◆ **Required task**
Reproduce all of the material below line for line, changing nothing.

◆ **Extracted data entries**
____

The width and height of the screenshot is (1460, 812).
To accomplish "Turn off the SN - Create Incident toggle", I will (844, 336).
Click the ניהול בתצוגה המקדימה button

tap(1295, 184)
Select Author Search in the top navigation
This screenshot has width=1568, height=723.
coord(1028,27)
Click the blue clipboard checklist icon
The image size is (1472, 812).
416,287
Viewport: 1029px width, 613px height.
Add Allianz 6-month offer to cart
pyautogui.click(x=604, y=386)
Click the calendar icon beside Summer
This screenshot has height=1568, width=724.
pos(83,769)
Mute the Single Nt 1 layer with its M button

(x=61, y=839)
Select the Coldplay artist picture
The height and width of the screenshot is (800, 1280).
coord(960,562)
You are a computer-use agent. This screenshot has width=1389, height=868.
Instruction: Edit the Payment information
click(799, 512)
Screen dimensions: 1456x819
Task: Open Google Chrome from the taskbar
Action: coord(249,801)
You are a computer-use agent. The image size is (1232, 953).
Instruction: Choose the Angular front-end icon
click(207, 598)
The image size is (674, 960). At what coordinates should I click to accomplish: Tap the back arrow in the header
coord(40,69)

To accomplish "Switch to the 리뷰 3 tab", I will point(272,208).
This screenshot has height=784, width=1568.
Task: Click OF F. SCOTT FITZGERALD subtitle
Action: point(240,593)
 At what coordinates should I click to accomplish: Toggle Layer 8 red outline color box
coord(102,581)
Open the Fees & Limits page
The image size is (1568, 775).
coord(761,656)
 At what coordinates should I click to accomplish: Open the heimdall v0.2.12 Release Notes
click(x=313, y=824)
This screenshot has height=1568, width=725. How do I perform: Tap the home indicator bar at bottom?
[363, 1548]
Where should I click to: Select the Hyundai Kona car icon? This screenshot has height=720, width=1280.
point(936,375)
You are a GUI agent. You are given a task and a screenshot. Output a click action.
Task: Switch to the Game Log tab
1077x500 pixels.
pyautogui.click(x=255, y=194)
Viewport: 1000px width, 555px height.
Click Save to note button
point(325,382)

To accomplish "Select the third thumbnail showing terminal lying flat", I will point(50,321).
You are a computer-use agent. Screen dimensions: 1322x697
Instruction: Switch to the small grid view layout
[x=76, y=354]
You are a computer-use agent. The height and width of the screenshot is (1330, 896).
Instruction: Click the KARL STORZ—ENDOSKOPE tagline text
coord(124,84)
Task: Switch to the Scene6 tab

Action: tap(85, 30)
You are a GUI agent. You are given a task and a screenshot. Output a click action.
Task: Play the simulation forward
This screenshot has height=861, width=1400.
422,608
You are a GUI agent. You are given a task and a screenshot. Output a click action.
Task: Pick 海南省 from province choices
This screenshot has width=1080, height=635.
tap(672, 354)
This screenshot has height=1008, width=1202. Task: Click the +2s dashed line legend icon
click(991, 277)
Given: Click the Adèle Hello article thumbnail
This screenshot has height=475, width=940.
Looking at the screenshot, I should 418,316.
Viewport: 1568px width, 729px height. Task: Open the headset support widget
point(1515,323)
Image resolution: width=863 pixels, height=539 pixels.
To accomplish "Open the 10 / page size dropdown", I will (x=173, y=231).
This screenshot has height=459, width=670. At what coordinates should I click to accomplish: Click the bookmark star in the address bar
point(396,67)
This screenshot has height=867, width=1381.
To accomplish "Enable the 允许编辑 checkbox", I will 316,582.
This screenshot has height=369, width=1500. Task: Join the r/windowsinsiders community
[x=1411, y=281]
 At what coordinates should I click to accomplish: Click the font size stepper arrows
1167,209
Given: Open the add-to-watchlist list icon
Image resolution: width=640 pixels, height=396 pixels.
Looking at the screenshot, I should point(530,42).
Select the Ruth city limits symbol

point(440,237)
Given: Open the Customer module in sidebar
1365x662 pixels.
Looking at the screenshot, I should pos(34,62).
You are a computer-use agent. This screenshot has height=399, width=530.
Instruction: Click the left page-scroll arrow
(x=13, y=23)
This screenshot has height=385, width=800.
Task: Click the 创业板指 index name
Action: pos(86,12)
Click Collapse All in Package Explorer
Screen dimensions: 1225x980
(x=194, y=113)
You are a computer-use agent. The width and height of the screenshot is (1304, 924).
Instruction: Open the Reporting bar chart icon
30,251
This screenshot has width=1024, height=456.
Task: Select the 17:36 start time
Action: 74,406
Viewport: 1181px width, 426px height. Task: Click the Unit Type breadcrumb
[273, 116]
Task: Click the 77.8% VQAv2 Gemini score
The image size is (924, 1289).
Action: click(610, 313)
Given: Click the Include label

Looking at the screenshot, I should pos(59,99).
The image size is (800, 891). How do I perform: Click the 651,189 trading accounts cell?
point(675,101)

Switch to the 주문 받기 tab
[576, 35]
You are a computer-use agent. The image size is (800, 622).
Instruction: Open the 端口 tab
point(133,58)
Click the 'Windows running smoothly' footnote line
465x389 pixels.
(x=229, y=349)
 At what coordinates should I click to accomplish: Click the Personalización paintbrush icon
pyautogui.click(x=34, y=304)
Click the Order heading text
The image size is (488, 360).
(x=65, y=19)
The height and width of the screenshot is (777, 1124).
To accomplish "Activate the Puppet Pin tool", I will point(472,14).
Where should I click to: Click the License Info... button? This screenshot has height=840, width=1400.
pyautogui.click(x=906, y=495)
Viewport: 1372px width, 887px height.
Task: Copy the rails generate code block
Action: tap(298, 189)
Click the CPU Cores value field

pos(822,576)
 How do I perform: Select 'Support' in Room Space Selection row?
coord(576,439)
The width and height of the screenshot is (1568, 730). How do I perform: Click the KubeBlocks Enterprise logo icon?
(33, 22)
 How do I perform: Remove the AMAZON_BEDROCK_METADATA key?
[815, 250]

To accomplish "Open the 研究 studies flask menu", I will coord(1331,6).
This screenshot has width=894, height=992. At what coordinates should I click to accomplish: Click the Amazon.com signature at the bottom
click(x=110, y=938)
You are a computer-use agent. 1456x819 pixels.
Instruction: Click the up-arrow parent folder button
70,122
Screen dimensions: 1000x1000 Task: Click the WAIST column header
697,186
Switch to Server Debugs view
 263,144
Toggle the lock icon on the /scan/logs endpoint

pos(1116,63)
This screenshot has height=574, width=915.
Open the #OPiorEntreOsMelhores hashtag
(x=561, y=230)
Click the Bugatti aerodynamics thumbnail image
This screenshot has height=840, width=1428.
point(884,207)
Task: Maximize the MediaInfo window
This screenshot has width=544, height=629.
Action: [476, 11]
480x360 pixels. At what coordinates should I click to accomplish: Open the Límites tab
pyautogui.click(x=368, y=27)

____

◆ **Completed task**
The width and height of the screenshot is (1460, 812).
To accomplish "Turn off the SN - Create Incident toggle", I will (844, 336).
Click the ניהול בתצוגה המקדימה button

tap(1295, 184)
Select Author Search in the top navigation
This screenshot has width=1568, height=723.
coord(1028,27)
Click the blue clipboard checklist icon
The image size is (1472, 812).
416,287
Viewport: 1029px width, 613px height.
Add Allianz 6-month offer to cart
pyautogui.click(x=604, y=386)
Click the calendar icon beside Summer
This screenshot has height=1568, width=724.
pos(83,769)
Mute the Single Nt 1 layer with its M button

(x=61, y=839)
Select the Coldplay artist picture
The height and width of the screenshot is (800, 1280).
coord(960,562)
You are a computer-use agent. This screenshot has width=1389, height=868.
Instruction: Edit the Payment information
click(799, 512)
Screen dimensions: 1456x819
Task: Open Google Chrome from the taskbar
Action: coord(249,801)
You are a computer-use agent. The image size is (1232, 953).
Instruction: Choose the Angular front-end icon
click(207, 598)
The image size is (674, 960). At what coordinates should I click to accomplish: Tap the back arrow in the header
coord(40,69)

To accomplish "Switch to the 리뷰 3 tab", I will point(272,208).
This screenshot has height=784, width=1568.
Task: Click OF F. SCOTT FITZGERALD subtitle
Action: point(240,593)
 At what coordinates should I click to accomplish: Toggle Layer 8 red outline color box
coord(102,581)
Open the Fees & Limits page
The image size is (1568, 775).
coord(761,656)
 At what coordinates should I click to accomplish: Open the heimdall v0.2.12 Release Notes
click(x=313, y=824)
This screenshot has height=1568, width=725. How do I perform: Tap the home indicator bar at bottom?
[363, 1548]
Where should I click to: Select the Hyundai Kona car icon? This screenshot has height=720, width=1280.
point(936,375)
You are a GUI agent. You are given a task and a screenshot. Output a click action.
Task: Switch to the Game Log tab
1077x500 pixels.
pyautogui.click(x=255, y=194)
Viewport: 1000px width, 555px height.
Click Save to note button
point(325,382)

To accomplish "Select the third thumbnail showing terminal lying flat", I will point(50,321).
You are a computer-use agent. Screen dimensions: 1322x697
Instruction: Switch to the small grid view layout
[x=76, y=354]
You are a computer-use agent. The height and width of the screenshot is (1330, 896).
Instruction: Click the KARL STORZ—ENDOSKOPE tagline text
coord(124,84)
Task: Switch to the Scene6 tab

Action: tap(85, 30)
You are a GUI agent. You are given a task and a screenshot. Output a click action.
Task: Play the simulation forward
This screenshot has height=861, width=1400.
422,608
You are a GUI agent. You are given a task and a screenshot. Output a click action.
Task: Pick 海南省 from province choices
This screenshot has width=1080, height=635.
tap(672, 354)
This screenshot has height=1008, width=1202. Task: Click the +2s dashed line legend icon
click(991, 277)
Given: Click the Adèle Hello article thumbnail
This screenshot has height=475, width=940.
Looking at the screenshot, I should 418,316.
Viewport: 1568px width, 729px height. Task: Open the headset support widget
point(1515,323)
Image resolution: width=863 pixels, height=539 pixels.
To accomplish "Open the 10 / page size dropdown", I will (x=173, y=231).
This screenshot has height=459, width=670. At what coordinates should I click to accomplish: Click the bookmark star in the address bar
point(396,67)
This screenshot has height=867, width=1381.
To accomplish "Enable the 允许编辑 checkbox", I will 316,582.
This screenshot has height=369, width=1500. Task: Join the r/windowsinsiders community
[x=1411, y=281]
 At what coordinates should I click to accomplish: Click the font size stepper arrows
1167,209
Given: Open the add-to-watchlist list icon
Image resolution: width=640 pixels, height=396 pixels.
Looking at the screenshot, I should point(530,42).
Select the Ruth city limits symbol

point(440,237)
Given: Open the Customer module in sidebar
1365x662 pixels.
Looking at the screenshot, I should pos(34,62).
You are a computer-use agent. This screenshot has height=399, width=530.
Instruction: Click the left page-scroll arrow
(x=13, y=23)
This screenshot has height=385, width=800.
Task: Click the 创业板指 index name
Action: pos(86,12)
Click Collapse All in Package Explorer
Screen dimensions: 1225x980
(x=194, y=113)
You are a computer-use agent. The width and height of the screenshot is (1304, 924).
Instruction: Open the Reporting bar chart icon
30,251
This screenshot has width=1024, height=456.
Task: Select the 17:36 start time
Action: 74,406
Viewport: 1181px width, 426px height. Task: Click the Unit Type breadcrumb
[273, 116]
Task: Click the 77.8% VQAv2 Gemini score
The image size is (924, 1289).
Action: click(610, 313)
Given: Click the Include label

Looking at the screenshot, I should pos(59,99).
The image size is (800, 891). How do I perform: Click the 651,189 trading accounts cell?
point(675,101)

Switch to the 주문 받기 tab
[576, 35]
You are a computer-use agent. The image size is (800, 622).
Instruction: Open the 端口 tab
point(133,58)
Click the 'Windows running smoothly' footnote line
465x389 pixels.
(x=229, y=349)
 At what coordinates should I click to accomplish: Click the Personalización paintbrush icon
pyautogui.click(x=34, y=304)
Click the Order heading text
The image size is (488, 360).
(x=65, y=19)
The height and width of the screenshot is (777, 1124).
To accomplish "Activate the Puppet Pin tool", I will point(472,14).
Where should I click to: Click the License Info... button? This screenshot has height=840, width=1400.
pyautogui.click(x=906, y=495)
Viewport: 1372px width, 887px height.
Task: Copy the rails generate code block
Action: tap(298, 189)
Click the CPU Cores value field

pos(822,576)
 How do I perform: Select 'Support' in Room Space Selection row?
coord(576,439)
The width and height of the screenshot is (1568, 730). How do I perform: Click the KubeBlocks Enterprise logo icon?
(33, 22)
 How do I perform: Remove the AMAZON_BEDROCK_METADATA key?
[815, 250]

To accomplish "Open the 研究 studies flask menu", I will coord(1331,6).
This screenshot has width=894, height=992. At what coordinates should I click to accomplish: Click the Amazon.com signature at the bottom
click(x=110, y=938)
You are a computer-use agent. 1456x819 pixels.
Instruction: Click the up-arrow parent folder button
70,122
Screen dimensions: 1000x1000 Task: Click the WAIST column header
697,186
Switch to Server Debugs view
 263,144
Toggle the lock icon on the /scan/logs endpoint

pos(1116,63)
This screenshot has height=574, width=915.
Open the #OPiorEntreOsMelhores hashtag
(x=561, y=230)
Click the Bugatti aerodynamics thumbnail image
This screenshot has height=840, width=1428.
point(884,207)
Task: Maximize the MediaInfo window
This screenshot has width=544, height=629.
Action: [476, 11]
480x360 pixels. At what coordinates should I click to accomplish: Open the Límites tab
pyautogui.click(x=368, y=27)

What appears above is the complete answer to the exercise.